Sebagai pembuka acara dihelat Tribute
to Armaya & Hasnan Singodimayan, dua orang begawan sastra Banyuwangi.
Menghadirkan para sastrawan dan budayawan Banyuwangi. Di antaranya Ketua Dewan
Kesenian Blambangan Hasan Basri, Abdullah Fauzi, Fatah Yasin Noor, Taufiq Wr
Hidayat serta dipandu oleh Samsudin Adlawi.
“Dua tokoh ini, merupakan sosok
yang memiliki kiprah luar biasa dalam dunia sastra, budaya dan kesenian
Banyuwangi,” ungkap Samsudin Adlawi saat membuka sesi diskusi.
Sosok Armaya dan Hasnan tersebut,
menurut Abdullah Fauzi, sejatinya merupakan dua kutub magnet yang berlawanan.
Akan tetapi, akibat tegangan itulah, justru merangsang lahirnya para sastrawan
dan penulis muda Banyuwangi yang menjadi didikan keduanya.
“Saya dan kawan-kawan yang ada di
sini ini, lahir dari gesekan dua tokoh ini,” ujarnya.
Armaya, lahir di Banyuwangi pada 10
Juni 1930. Setelah menuntaskan pendidikan dasarnya di Banyuwangi, ia
melanjutkan sekolah ke SMA Santo Yosep Solo, dan berkawan karib dengan WS
Rendra.
Kemudian dilanjutkan ke Jakarta
dengan menempuh kuliah di Universitas Indonesia.

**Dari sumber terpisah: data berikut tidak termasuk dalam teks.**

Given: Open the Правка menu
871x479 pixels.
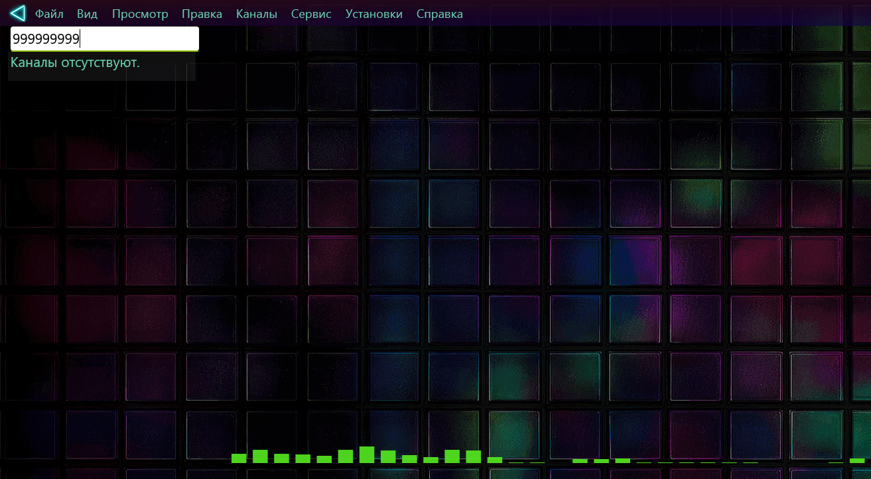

Pergaulan selama di Solo dan
Jakarta ini, mengantarkannya berkutat dalam dunia kepenulisan dan kesastraan.
“Pada tahun 1980-an beliau pulang
ke Banyuwangi dan meristis Pusat Studi Budaya Banyuwangi (PSBB) yang menjadi
wadah kreasinya,” ungkap Fatah Yasin Noor.
“Di PSBB ini, tidak kurang ada 500
judul buku dan edisi jurnal yang telah beliau terbitkan dengan modal nyaris
ditanggung secara pribadi,” timpal Taufiq Wr Hidayat.
Sementara itu, Hasan Basri
mengenang Hasnan Singodimayan sebagai sosok yang sangat dedikatif terhadap
pengembangan kebudayaan Banyuwangi.
“Beliau itu santri tulen alumni
Gontor. Hal inilah yang mewarnai karya-karyanya. Bagaimana beliau mencoba
mempertemukan nilai-nilai kebudayaan dan keislaman,” ungkapnya.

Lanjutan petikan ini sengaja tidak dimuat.